@Nick-Hall and @codefarmer
Do you think that this is worth adding to the Third-Party add-on collection?
Or maybe this Custom Filter gramplet (and the Cairo Clock and the Sample Report by @GaryGriffin ) could be the beginning of a separate “Developer” (addon plugin collection/repostitory) project. Where users could clone it locally and learn how to use the make.py to manage a local “Project” folder (with the necessary addons/gramps53/listings and addons/gramps53/download folders).
Such a local folder could be uploaded for simple sharing.
The Cairo Clock is the only baseline example of a Plugin that is currently available for download.
The .gpr.py still needs some tweaking. It could use a comment appended on the navtypes=["Person","Families"], with the other types or a reference URL. (I haven’t tracked down the list yet. There isn’t a list in the Create a Gramps Plugin Registration file article. Nor could I find one in Sphinx.)
And the .gpr.py article needs some more explicit discussion about ensuring the registration remains unique if you use such templates while creating several of the same Addon Type.
Making a local repository for gramplets may not be for the weak of heart. I did it on a Mac, but needed help from multiple people (especially John Ralls). John updated the documentation after my experience, but it is still tricky work - probably too high of a burden unless you are a Mac developer. You have to build a local version of gramps as one of the steps.
Just populating a local folder with sample gramplets would be easy, but the minute the user wanted to build their own (or even rebuild one of the samples), they have to bite a much bigger problem - building a local gramps.
All you need to do is create the addons-source folder, run the make.py against it (which creates the addons/gramps52/download and addons/gramps52/listings folders), and add the path to the addons/gramps52 folder in the Addon Manager’s Projects tab.
Running the make.py could be easier andadding a Project could be less fussy.
Have you tried to do the build and listing option for make.py with a sample gramplet? These are the 2 steps that are required when updating or adding a gramplet to a repository. They require the path to the local built gramps. As I recall, listing will fail unless the local gramps exists.
The current make.py is actually already a little too overambitious. It tries to build all the PO translation files and different language addon-xx.json files. Perhaps it could limit itself to writing the addons-en.json and maybe the native language .json file.
The rest of the PO file’s term translations could be done as a separate tool. And the other JSON files could be yet another operation. It is likely that all the Weblate data was why the full master build of Gramps is needed.
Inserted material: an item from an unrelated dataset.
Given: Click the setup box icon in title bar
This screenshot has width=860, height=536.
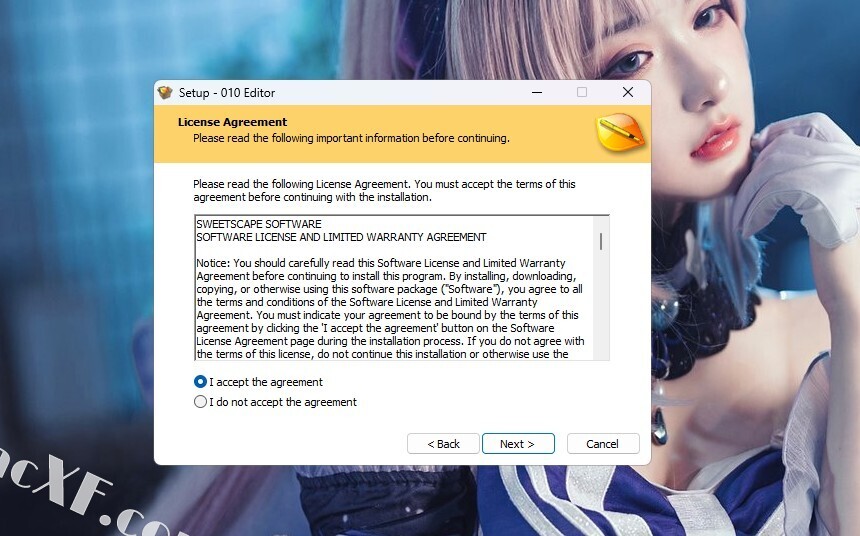Looking at the screenshot, I should (x=165, y=93).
There’s an opportunity to evolve the process. Without the flexibility in language, the make should adapt nicely to an add on Tool.
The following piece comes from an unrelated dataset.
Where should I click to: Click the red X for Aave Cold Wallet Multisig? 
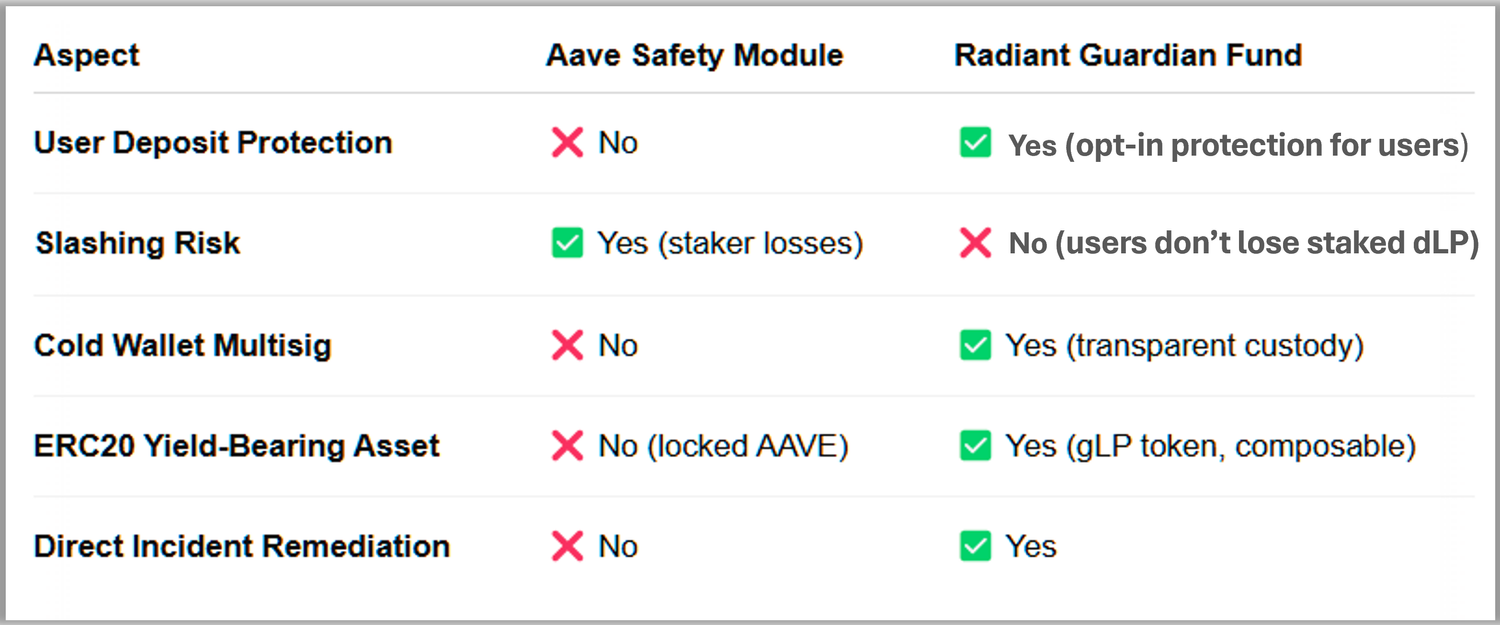click(x=567, y=345)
Using the stripped down make.py as a foundation, an addon (Developer audience tool) would only need the following functionalities:
has a text field for a folder path with File Chooser (like the Database path in the Preferences)
I disagree. Makefiles should be all-powerful in the build and clean function (my Unix development days are showing). There are few people who have permission to merge PRs in the addons repo (where the tgz and listing files reside) and they need this full functionality. Yes, I broke it recently, but that was an anomaly.
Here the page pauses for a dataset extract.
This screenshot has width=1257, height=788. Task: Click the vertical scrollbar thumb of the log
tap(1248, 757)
Developers pre-5.2 had to put their test gramplets into gramps52/plugins/GrampletName folder. In 5.2, they can still do that -or- build a repo. But I wonder how many people actually want/need to build their own repo for local use.
I can understand if I would want to publish some of my custom gramplets, but I have chosen to do that with the standard gramps repo process as I do not have licensing issues with anything I do. The few 3rd party repos I am aware (FS, Isotammi) have reason to be independent.
Being able to create a repo is great (and I have a local unpublished repo). But if you are not planning on publishing it as a 3rd party repo, then it is not really needed. Or, I would argue, worth the effort.